_Description of the task:_ Indicate, with the number alone, how many lines in the listing below hold the string "icon".

_Data under study:_
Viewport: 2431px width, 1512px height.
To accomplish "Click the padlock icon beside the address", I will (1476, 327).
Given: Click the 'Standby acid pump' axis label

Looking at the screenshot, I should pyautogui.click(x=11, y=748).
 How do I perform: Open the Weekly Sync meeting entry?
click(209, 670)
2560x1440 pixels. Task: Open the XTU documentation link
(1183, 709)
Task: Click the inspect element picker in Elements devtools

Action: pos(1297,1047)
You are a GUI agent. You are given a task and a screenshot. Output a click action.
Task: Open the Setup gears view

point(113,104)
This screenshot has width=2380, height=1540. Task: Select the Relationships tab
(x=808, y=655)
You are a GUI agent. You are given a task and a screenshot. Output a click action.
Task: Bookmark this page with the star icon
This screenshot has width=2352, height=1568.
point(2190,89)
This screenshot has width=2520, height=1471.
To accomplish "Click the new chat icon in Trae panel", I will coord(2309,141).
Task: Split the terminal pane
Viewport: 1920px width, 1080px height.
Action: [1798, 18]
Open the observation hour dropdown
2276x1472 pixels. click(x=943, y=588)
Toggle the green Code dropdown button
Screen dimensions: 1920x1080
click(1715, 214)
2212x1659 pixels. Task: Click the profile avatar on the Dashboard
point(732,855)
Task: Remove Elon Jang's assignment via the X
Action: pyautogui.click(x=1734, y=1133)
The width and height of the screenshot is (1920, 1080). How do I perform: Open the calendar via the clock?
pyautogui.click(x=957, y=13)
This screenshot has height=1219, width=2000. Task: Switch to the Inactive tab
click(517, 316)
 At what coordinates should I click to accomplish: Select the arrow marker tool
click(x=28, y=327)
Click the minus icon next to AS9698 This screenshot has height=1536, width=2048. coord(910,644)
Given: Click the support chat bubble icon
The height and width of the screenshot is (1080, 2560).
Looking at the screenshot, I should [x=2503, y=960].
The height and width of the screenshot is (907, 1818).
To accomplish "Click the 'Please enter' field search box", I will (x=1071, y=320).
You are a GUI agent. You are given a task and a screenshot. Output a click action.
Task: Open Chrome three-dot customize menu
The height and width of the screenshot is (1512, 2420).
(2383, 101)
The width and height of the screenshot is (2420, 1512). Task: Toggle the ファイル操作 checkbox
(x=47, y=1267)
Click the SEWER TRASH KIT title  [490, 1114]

_Response:_ 5